Climate change may prevent India from meeting its long-term sustainable development goals

The frequency, severity, and fatality of heatwaves in India are rising, placing a strain on the nation's agricultural sector, public health, and other socioeconomic and cultural institutions. Heatwaves made more likely by climate change may impair India's progress towards its sustainable development goals, according to a study by Ramit Debnath of the University of Cambridge in Cambridge, United Kingdom, and colleagues that was published in PLOS Climate.

Climate change may prevent India from meeting

India's Goal To be Compromised

India has pledged to meet seventeen United Nations Sustainable Development Goals (SDGs), including zero poverty, good health and well-being, decent work, and economic growth. The impact of heatwaves connected to climate change on SDG development, however, may not be adequately captured by current climate vulnerability assessments.

Researchers conducted an analytical evaluation of India's heat index (HI) with its climate vulnerability index (CVI), a composite index using various indicators to account for socioeconomic, livelihood, and biophysical factors, in order to analyse India's climate vulnerability and how climate change may impact SDG progress.

To categorise severity levels, they used a publicly accessible dataset on state-level climate vulnerability indicators from the National Data & Analytics Platform of the Indian Government. The researchers then contrasted extreme weather-related mortality from 2001-2021 with India's progress towards the SDGs over a 20-year period (2001-2021).

The researchers discovered that heat waves have hindered SDG development more than was initially thought, and that the measures used for present assessments may be insufficient to fully account for India's specific vulnerabilities to the effects of climate change.

Statistics regarding the effects of India's heatwave

More than 90% of the country is at extremely cautious or dangerous levels of severely affecting adaptive livelihood capacity, food grain yield, vector-borne disease transmission, and urban sustainability, according to an analytical evaluation of the heat index (HI) with CVI.

India saw the warmest April in 122 years in 2022, which came after its worst March ever, according to reports.

Climate change may prevent India from meeting

Almost 24,000 people have died in India since 1992 as a result of heatwaves.

India recorded 242 out of 273 days with extreme weather in 2022 (from January to October), or almost one extreme event per day.
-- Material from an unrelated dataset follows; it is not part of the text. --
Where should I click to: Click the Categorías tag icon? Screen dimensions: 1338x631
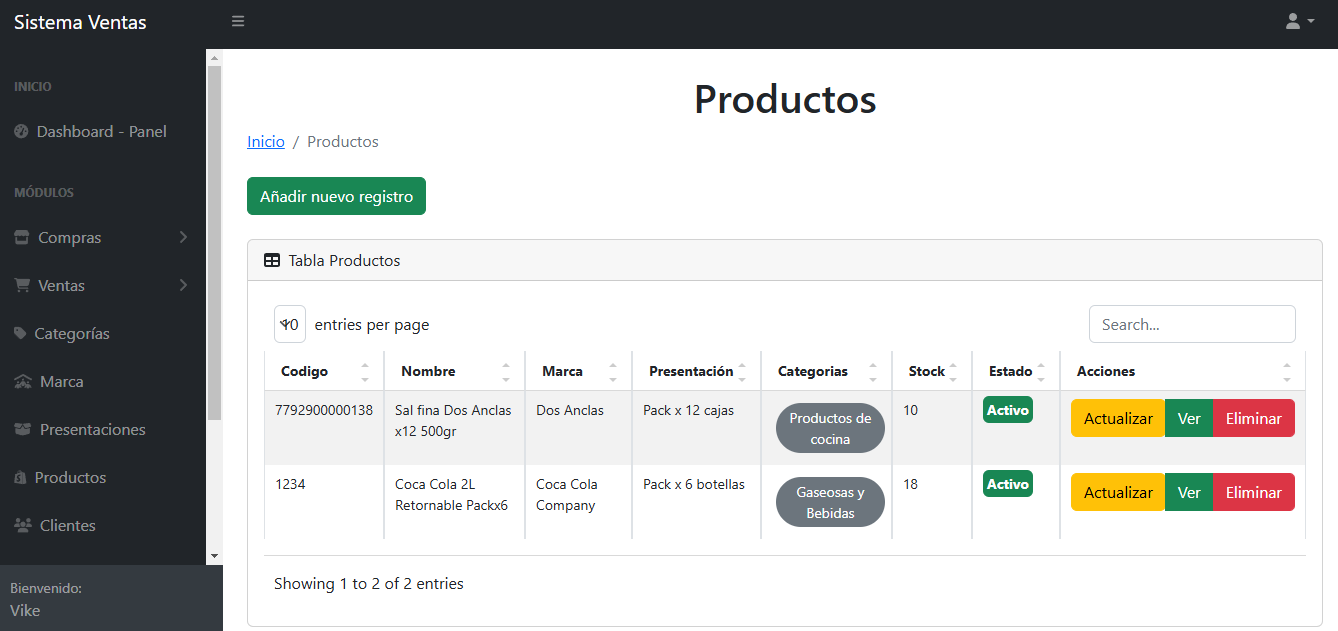(x=21, y=334)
They include severe heat waves and cold waves occurring simultaneously in the north and west, a drought in the centre of India, significant flooding in the coastal plains, and landslides in the north-eastern region.

A wide range of interconnected systems in the built environment, health, etc. have been severely impacted by the heatwave in the Indian subcontinent. These include frequent and longer power outages, an increase in dust and ozone levels that has caused spikes in air pollution, and an accelerated melting of glacier snow in the northern regions.

Response to the ongoing deadly heatwave is further hampered by the economic recovery from the Covid-19 outbreak. Hence, the economic and public health costs associated with such heatwaves are extremely substantial.

A healthy person resting in the shade could no longer survive heatwaves in India by 2050, according to long-term forecasts

Moreover, they will affect the 310-480 million people's quality of life, economic growth, and labour productivity. By 2050, it is predicted that the ability of people to work outdoors in high temperatures during the day will have decreased by 15% as a result of the heat.

According to the Lancet Research, heatwaves would become more intense from these 2050 baseline projections, affecting over 600 million Indians by 2100.

Climate change may prevent India from meeting

By 2050 and 2100, respectively, the rising heat is predicted to cost India 2.8% of its GDP and 8.7% of its declining living standards.

Due to its size, rate of urbanisation, and biophysical characteristics, India is currently experiencing a collision of numerous cumulative climatic hazards that co-occur, considerably impacting the hydrological cycle and, as a result, the behaviour of climate extremes.

70 Indian cities are anticipated to have more than 1 million residents by 2025. Progress towards achieving sustainable development of cities and communities will be slowed by the absence of a comprehensive methodology for assessing climate vulnerability.

Given that more than 70% of India's building stock has not yet been constructed, underreporting of legacy vulnerabilities might seriously undermine the country's urban sustainability. This could also halt efforts towards reducing inequality and poverty.

What Can be Expected?

For India, a climate vulnerability index (CVI) that excludes measures of the primary climate change risks/threats (like heat waves) may fail to identify regions of greatest vulnerability to climate change, especially those at the intersection of non-climate, structural, and social-economic factors (indicated through SDGs) that increase sensitivity. These regions are those where climate extremes meet non-climate, structural, and social-economic factors (like heat waves).

Result indicates that by integrating HI and CVI, it is possible to pinpoint real-world climate vulnerability effects that take into account extreme weather events at the state level. As a result, it is simpler to understand how India is doing with the SDGs.